(Recorded data)

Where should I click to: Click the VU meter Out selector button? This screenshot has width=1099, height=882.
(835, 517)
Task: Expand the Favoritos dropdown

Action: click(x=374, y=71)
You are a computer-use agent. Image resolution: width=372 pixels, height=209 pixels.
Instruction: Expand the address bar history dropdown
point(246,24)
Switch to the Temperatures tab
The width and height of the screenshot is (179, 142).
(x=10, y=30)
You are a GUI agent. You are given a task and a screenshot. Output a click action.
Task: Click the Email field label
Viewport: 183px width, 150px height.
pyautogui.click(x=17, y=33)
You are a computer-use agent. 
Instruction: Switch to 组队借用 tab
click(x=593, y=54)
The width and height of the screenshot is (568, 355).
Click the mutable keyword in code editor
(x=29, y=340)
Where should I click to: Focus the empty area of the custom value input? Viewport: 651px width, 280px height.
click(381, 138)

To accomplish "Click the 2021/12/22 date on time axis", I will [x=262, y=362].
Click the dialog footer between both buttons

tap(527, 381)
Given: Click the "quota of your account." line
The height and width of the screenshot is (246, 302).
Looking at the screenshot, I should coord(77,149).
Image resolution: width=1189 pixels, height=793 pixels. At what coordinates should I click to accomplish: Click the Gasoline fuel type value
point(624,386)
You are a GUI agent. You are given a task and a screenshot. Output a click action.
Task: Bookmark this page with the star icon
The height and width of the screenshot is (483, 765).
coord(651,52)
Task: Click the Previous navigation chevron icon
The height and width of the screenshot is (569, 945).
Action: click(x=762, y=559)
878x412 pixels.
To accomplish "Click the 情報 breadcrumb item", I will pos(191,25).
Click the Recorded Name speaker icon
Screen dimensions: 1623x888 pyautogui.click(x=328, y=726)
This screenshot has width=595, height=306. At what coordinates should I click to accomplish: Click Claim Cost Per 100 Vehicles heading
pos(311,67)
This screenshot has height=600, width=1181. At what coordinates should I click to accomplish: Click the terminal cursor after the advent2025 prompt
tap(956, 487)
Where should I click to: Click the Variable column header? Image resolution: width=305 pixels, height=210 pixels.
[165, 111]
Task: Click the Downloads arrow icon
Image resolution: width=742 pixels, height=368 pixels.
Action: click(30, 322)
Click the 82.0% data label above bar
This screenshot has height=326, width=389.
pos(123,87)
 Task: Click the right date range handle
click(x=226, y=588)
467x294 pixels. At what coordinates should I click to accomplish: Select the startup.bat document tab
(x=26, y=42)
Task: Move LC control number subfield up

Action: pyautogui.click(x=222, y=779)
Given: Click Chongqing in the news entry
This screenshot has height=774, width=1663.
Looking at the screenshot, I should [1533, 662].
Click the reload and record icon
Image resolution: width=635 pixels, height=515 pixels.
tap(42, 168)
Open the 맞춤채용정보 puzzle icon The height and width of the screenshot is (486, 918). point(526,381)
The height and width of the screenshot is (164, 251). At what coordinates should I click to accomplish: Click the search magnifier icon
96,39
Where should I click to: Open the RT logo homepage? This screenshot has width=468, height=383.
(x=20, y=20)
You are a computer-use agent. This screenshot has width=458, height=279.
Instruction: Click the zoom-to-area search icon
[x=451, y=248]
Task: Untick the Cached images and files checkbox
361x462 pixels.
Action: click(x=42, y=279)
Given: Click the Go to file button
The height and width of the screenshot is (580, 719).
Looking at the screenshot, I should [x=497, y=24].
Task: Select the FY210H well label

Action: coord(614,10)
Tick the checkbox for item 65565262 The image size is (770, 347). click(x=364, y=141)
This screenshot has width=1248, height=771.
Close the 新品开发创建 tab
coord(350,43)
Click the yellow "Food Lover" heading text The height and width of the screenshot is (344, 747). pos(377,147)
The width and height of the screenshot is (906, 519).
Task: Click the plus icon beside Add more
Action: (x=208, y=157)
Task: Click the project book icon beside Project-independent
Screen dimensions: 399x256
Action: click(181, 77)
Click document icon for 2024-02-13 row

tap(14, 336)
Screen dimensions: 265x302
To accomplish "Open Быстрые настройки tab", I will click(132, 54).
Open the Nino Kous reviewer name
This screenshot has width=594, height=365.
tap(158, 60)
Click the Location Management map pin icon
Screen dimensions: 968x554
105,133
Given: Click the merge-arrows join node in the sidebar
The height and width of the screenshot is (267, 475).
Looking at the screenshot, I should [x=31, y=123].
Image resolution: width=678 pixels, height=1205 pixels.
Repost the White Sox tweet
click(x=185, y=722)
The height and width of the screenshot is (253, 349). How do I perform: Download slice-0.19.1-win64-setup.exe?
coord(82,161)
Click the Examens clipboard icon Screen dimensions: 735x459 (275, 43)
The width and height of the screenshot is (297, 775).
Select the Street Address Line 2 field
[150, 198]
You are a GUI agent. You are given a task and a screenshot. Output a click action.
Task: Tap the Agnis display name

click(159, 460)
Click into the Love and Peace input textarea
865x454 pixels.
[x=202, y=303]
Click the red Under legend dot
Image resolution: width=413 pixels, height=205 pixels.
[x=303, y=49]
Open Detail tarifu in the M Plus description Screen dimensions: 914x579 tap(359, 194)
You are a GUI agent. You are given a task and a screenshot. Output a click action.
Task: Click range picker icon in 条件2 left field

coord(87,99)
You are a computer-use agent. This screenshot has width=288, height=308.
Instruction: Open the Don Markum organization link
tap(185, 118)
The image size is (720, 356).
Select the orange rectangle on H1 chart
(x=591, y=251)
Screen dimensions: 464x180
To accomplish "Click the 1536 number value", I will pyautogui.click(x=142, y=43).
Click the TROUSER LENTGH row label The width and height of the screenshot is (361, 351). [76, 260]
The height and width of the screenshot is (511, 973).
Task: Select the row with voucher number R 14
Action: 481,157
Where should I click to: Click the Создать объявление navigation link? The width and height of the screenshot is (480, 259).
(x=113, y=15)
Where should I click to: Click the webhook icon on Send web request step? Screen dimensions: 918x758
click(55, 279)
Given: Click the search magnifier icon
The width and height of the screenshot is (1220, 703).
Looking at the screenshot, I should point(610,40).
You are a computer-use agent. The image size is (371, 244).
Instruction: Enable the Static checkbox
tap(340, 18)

### WORK TO BE COMPLETED
Recast the rows above as a JSON list of strings, one string per line, skipping blank lines.

### WRITTEN RESPONSE
[
  "Where should I click to: Click the VU meter Out selector button? This screenshot has width=1099, height=882.",
  "(835, 517)",
  "Task: Expand the Favoritos dropdown",
  "Action: click(x=374, y=71)",
  "You are a computer-use agent. Image resolution: width=372 pixels, height=209 pixels.",
  "Instruction: Expand the address bar history dropdown",
  "point(246,24)",
  "Switch to the Temperatures tab",
  "The width and height of the screenshot is (179, 142).",
  "(x=10, y=30)",
  "You are a GUI agent. You are given a task and a screenshot. Output a click action.",
  "Task: Click the Email field label",
  "Viewport: 183px width, 150px height.",
  "pyautogui.click(x=17, y=33)",
  "You are a computer-use agent. ",
  "Instruction: Switch to 组队借用 tab",
  "click(x=593, y=54)",
  "The width and height of the screenshot is (568, 355).",
  "Click the mutable keyword in code editor",
  "(x=29, y=340)",
  "Where should I click to: Focus the empty area of the custom value input? Viewport: 651px width, 280px height.",
  "click(381, 138)",
  "To accomplish \"Click the 2021/12/22 date on time axis\", I will [x=262, y=362].",
  "Click the dialog footer between both buttons",
  "tap(527, 381)",
  "Given: Click the \"quota of your account.\" line",
  "The height and width of the screenshot is (246, 302).",
  "Looking at the screenshot, I should coord(77,149).",
  "Image resolution: width=1189 pixels, height=793 pixels. At what coordinates should I click to accomplish: Click the Gasoline fuel type value",
  "point(624,386)",
  "You are a GUI agent. You are given a task and a screenshot. Output a click action.",
  "Task: Bookmark this page with the star icon",
  "The height and width of the screenshot is (483, 765).",
  "coord(651,52)",
  "Task: Click the Previous navigation chevron icon",
  "The height and width of the screenshot is (569, 945).",
  "Action: click(x=762, y=559)",
  "878x412 pixels.",
  "To accomplish \"Click the 情報 breadcrumb item\", I will pos(191,25).",
  "Click the Recorded Name speaker icon",
  "Screen dimensions: 1623x888 pyautogui.click(x=328, y=726)",
  "This screenshot has width=595, height=306. At what coordinates should I click to accomplish: Click Claim Cost Per 100 Vehicles heading",
  "pos(311,67)",
  "This screenshot has height=600, width=1181. At what coordinates should I click to accomplish: Click the terminal cursor after the advent2025 prompt",
  "tap(956, 487)",
  "Where should I click to: Click the Variable column header? Image resolution: width=305 pixels, height=210 pixels.",
  "[165, 111]",
  "Task: Click the Downloads arrow icon",
  "Image resolution: width=742 pixels, height=368 pixels.",
  "Action: click(30, 322)",
  "Click the 82.0% data label above bar",
  "This screenshot has height=326, width=389.",
  "pos(123,87)",
  " Task: Click the right date range handle",
  "click(x=226, y=588)",
  "467x294 pixels. At what coordinates should I click to accomplish: Select the startup.bat document tab",
  "(x=26, y=42)",
  "Task: Move LC control number subfield up",
  "Action: pyautogui.click(x=222, y=779)",
  "Given: Click Chongqing in the news entry",
  "This screenshot has height=774, width=1663.",
  "Looking at the screenshot, I should [1533, 662].",
  "Click the reload and record icon",
  "Image resolution: width=635 pixels, height=515 pixels.",
  "tap(42, 168)",
  "Open the 맞춤채용정보 puzzle icon The height and width of the screenshot is (486, 918). point(526,381)",
  "The height and width of the screenshot is (164, 251). At what coordinates should I click to accomplish: Click the search magnifier icon",
  "96,39",
  "Where should I click to: Open the RT logo homepage? This screenshot has width=468, height=383.",
  "(x=20, y=20)",
  "You are a computer-use agent. This screenshot has width=458, height=279.",
  "Instruction: Click the zoom-to-area search icon",
  "[x=451, y=248]",
  "Task: Untick the Cached images and files checkbox",
  "361x462 pixels.",
  "Action: click(x=42, y=279)",
  "Given: Click the Go to file button",
  "The height and width of the screenshot is (580, 719).",
  "Looking at the screenshot, I should [x=497, y=24].",
  "Task: Select the FY210H well label",
  "Action: coord(614,10)",
  "Tick the checkbox for item 65565262 The image size is (770, 347). click(x=364, y=141)",
  "This screenshot has width=1248, height=771.",
  "Close the 新品开发创建 tab",
  "coord(350,43)",
  "Click the yellow \"Food Lover\" heading text The height and width of the screenshot is (344, 747). pos(377,147)",
  "The width and height of the screenshot is (906, 519).",
  "Task: Click the plus icon beside Add more",
  "Action: (x=208, y=157)",
  "Task: Click the project book icon beside Project-independent",
  "Screen dimensions: 399x256",
  "Action: click(181, 77)",
  "Click document icon for 2024-02-13 row",
  "tap(14, 336)",
  "Screen dimensions: 265x302",
  "To accomplish \"Open Быстрые настройки tab\", I will click(132, 54).",
  "Open the Nino Kous reviewer name",
  "This screenshot has width=594, height=365.",
  "tap(158, 60)",
  "Click the Location Management map pin icon",
  "Screen dimensions: 968x554",
  "105,133",
  "Given: Click the merge-arrows join node in the sidebar",
  "The height and width of the screenshot is (267, 475).",
  "Looking at the screenshot, I should [x=31, y=123].",
  "Image resolution: width=678 pixels, height=1205 pixels.",
  "Repost the White Sox tweet",
  "click(x=185, y=722)",
  "The height and width of the screenshot is (253, 349). How do I perform: Download slice-0.19.1-win64-setup.exe?",
  "coord(82,161)",
  "Click the Examens clipboard icon Screen dimensions: 735x459 (275, 43)",
  "The width and height of the screenshot is (297, 775).",
  "Select the Street Address Line 2 field",
  "[150, 198]",
  "You are a GUI agent. You are given a task and a screenshot. Output a click action.",
  "Task: Tap the Agnis display name",
  "click(159, 460)",
  "Click into the Love and Peace input textarea",
  "865x454 pixels.",
  "[x=202, y=303]",
  "Click the red Under legend dot",
  "Image resolution: width=413 pixels, height=205 pixels.",
  "[x=303, y=49]",
  "Open Detail tarifu in the M Plus description Screen dimensions: 914x579 tap(359, 194)",
  "You are a GUI agent. You are given a task and a screenshot. Output a click action.",
  "Task: Click range picker icon in 条件2 left field",
  "coord(87,99)",
  "You are a computer-use agent. This screenshot has width=288, height=308.",
  "Instruction: Open the Don Markum organization link",
  "tap(185, 118)",
  "The image size is (720, 356).",
  "Select the orange rectangle on H1 chart",
  "(x=591, y=251)",
  "Screen dimensions: 464x180",
  "To accomplish \"Click the 1536 number value\", I will pyautogui.click(x=142, y=43).",
  "Click the TROUSER LENTGH row label The width and height of the screenshot is (361, 351). [76, 260]",
  "The height and width of the screenshot is (511, 973).",
  "Task: Select the row with voucher number R 14",
  "Action: 481,157",
  "Where should I click to: Click the Создать объявление navigation link? The width and height of the screenshot is (480, 259).",
  "(x=113, y=15)",
  "Where should I click to: Click the webhook icon on Send web request step? Screen dimensions: 918x758",
  "click(55, 279)",
  "Given: Click the search magnifier icon",
  "The width and height of the screenshot is (1220, 703).",
  "Looking at the screenshot, I should point(610,40).",
  "You are a computer-use agent. The image size is (371, 244).",
  "Instruction: Enable the Static checkbox",
  "tap(340, 18)"
]